The company's yet-to-be-released vest, which is called OWO Game, is presented as capable of simulating a wide range of upper body sensations, according to TechRadar. Sensations are delivered in real time, for any game you play, wirelessly. The next time your character gets shot while playing Call of Duty, it could really hurt. A touch gaming vest created at the University of Pennsylvania can make users feel a punch or shot in sync with what's happening on the screen.
A haptic suit (also known as a virtual reality suit, touch suit, game suit, or haptic vest) is a portable device that provides haptic feedback to the body. The fleece vest does for your body what headphones do for your ears. We found that combining the vest with virtual reality games is where things get really exciting and attack your senses from all directions. Inside the vest are high-conductivity electrodes that use electrical impulses to give the muscles various sensations.
As you lift or push a heavy object in the game, the vest will send electrical impulses to your arms, allowing you to feel the difference between several objects. As game companies work harder and harder to get us into “The Oasis”, Woojer's creative team took a different approach to making games more immersive with their Vest Edge, a portable piece of immersive technology. The vest will allow you to feel the intensity of the free fall or increase your speed while driving a supercar. To encourage developers to support the vest with their games, OWO provides them with a software development kit on their website.

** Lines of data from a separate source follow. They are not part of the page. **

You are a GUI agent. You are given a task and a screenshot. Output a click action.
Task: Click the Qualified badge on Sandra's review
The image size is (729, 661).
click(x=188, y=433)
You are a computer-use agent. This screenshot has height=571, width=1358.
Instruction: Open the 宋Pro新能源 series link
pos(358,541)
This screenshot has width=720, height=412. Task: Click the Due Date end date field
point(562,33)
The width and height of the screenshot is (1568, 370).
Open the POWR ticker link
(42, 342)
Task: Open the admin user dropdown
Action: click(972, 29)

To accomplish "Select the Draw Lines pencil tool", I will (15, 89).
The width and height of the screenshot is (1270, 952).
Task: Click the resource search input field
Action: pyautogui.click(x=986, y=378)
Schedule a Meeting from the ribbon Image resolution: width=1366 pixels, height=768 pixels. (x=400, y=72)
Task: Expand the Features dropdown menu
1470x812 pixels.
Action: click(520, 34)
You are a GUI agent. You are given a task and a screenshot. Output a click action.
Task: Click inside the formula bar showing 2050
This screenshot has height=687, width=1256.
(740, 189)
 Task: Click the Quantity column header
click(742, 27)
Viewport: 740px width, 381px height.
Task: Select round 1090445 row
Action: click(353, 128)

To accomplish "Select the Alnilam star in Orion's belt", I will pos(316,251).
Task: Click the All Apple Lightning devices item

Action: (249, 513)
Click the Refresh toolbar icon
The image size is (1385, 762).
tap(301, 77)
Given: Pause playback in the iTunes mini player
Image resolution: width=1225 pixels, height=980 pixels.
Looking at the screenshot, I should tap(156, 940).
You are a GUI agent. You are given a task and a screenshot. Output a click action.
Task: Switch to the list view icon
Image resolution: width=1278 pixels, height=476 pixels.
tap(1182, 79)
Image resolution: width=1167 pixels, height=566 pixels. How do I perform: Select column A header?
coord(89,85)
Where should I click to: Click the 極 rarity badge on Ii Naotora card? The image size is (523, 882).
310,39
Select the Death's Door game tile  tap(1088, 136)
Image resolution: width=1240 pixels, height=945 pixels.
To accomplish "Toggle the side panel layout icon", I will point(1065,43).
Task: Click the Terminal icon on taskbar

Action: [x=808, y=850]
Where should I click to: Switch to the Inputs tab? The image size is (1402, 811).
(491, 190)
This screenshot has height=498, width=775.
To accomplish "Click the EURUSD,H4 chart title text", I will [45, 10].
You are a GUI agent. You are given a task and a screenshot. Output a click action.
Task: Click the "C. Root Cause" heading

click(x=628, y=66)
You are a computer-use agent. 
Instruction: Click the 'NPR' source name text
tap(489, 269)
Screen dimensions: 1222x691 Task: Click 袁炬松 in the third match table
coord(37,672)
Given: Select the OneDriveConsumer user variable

The TGV is mounted with solenoids that hit you (for bullets) and vibrating motors (for the feeling of cutting the knife) that respond to in-game signals and allow you to feel what your character feels on the screen. The KOR-FX gaming vest uses award-winning 4DFX technology that transforms acoustic-haptic (audio) signals from your games or media into accurate, high-definition information that lets you feel the on-screen action and environmental factors for the first time. The interactor vest is placed over the upper torso and the audio signal is reproduced through a speaker built into the vest. This is achieved through a combination of good gameplay flow, fully developed storylines and extreme realism that is made possible by cutting-edge graphics.
In 1994, Aura Systems launched the Interactor vest, designed by Aura's vice president of audio and video technologies, Larry Shultz, to feel the sound of video games and television programs. Once the vest is in the hands of consumers, it is expected to put pressure on other companies to create even more interesting accessories that will improve their virtual reality setup. While the vest was originally designed for gamers, audiophiles have started grabbing them to help improve their movie watching experience, and people with hearing impairments can feel the music. The Interactor vest connects to the audio output of a stereo, TV or VCR and the user has controls that allow you to adjust the intensity of the vibration and filter out high-frequency sounds.
OWO is also encouraging developers to communicate via social media or email if their games are running on something other than Unity or Unreal Engine, if any issues arise, and if developers have ideas for new sensations that would work well with the vest.